# RVI?



## jerekb (Apr 14, 2009)

What exactly does an RVI (Remote Video Interface) do and what kind of things is it used for?


----------



## icewolf08 (Apr 14, 2009)

An RVI is an ETC Net3 device that does just what it sounds like, give you remote video. It allows you to view up to two displays worth of information from the main console. RVIs can be equipped with keyboards and touch screens so that a user may control functions of the console from a remote location. Often RVIs are used to provide tech table displays for an LD or a cuelist display for a stage manager.

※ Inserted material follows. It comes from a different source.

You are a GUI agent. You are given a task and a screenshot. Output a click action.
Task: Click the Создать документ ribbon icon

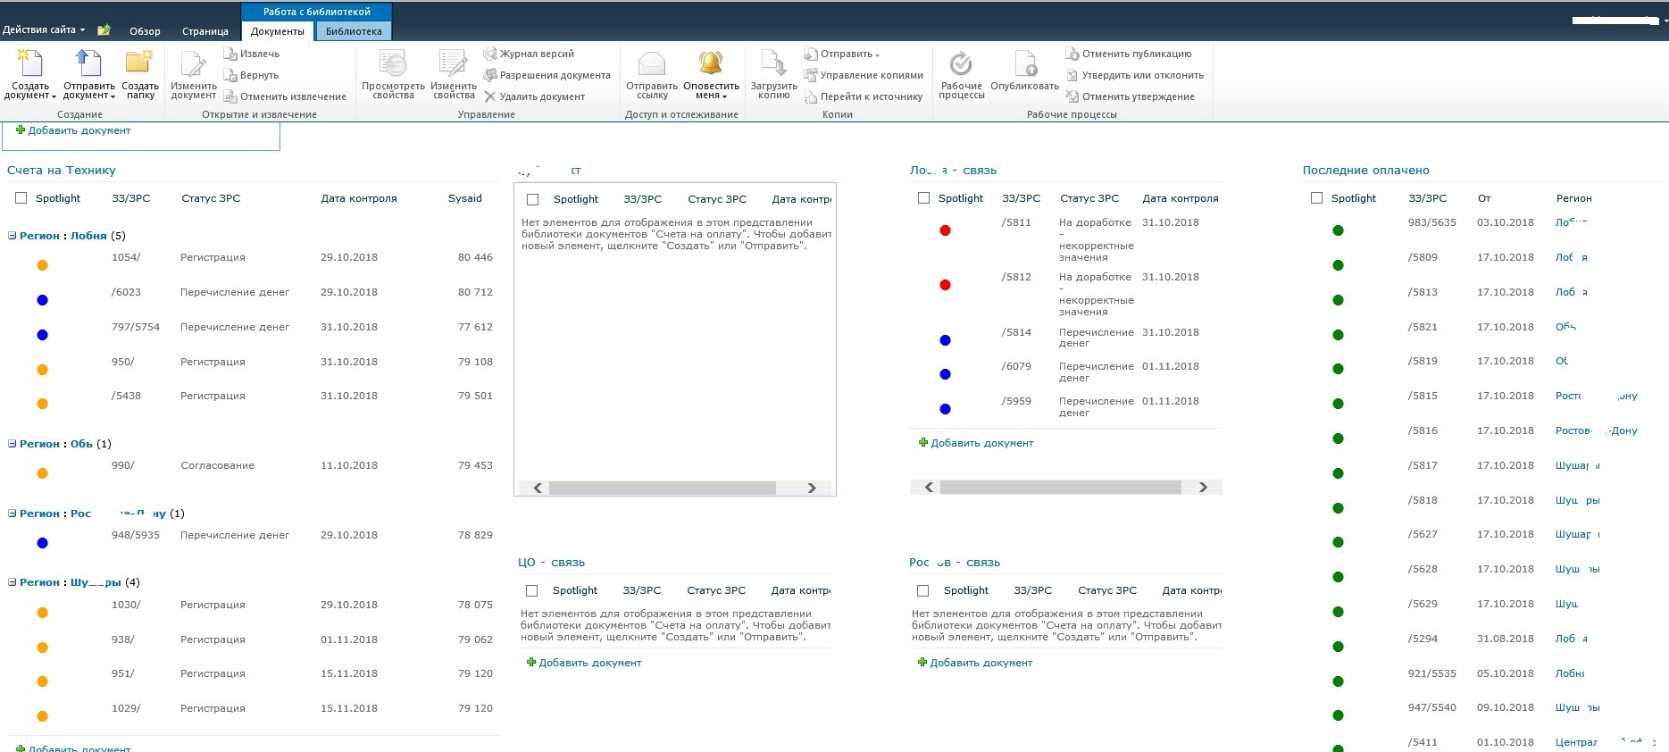(x=30, y=63)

Some venues put RVIs in various places around the theatre to allow easy access to control of lighting.


----------



## Sean (Apr 14, 2009)

icewolf08 said:


> An RVI is an ETC Net3 device that does just what it sounds like, give you remote video. It allows you to view up to two displays worth of information from the main console. RVIs can be equipped with keyboards and touch screens so that a user may control functions of the console from a remote location. Often RVIs are used to provide tech table displays for an LD or a cuelist display for a stage manager. Some venues put RVIs in various places around the theatre to allow easy access to control of lighting.



A small clarification. An RVI is also an older ETC Net1 device that provided console displays (and I believe an RFU plug-in station) only. Used for the Express line of consoles, and Obsession, etc.

--Sean


----------



## NickJones (Apr 14, 2009)

Yeah, they are seldom used anymore. They were a good idea, but there are now cheaper options to do the same thing. And really there are no big reasons to want one.


----------



## derekleffew (Apr 14, 2009)

NickJones said:


> Yeah, they are seldom used anymore. They were a good idea, but there are now cheaper options to do the same thing. And really there are no big reasons to want one.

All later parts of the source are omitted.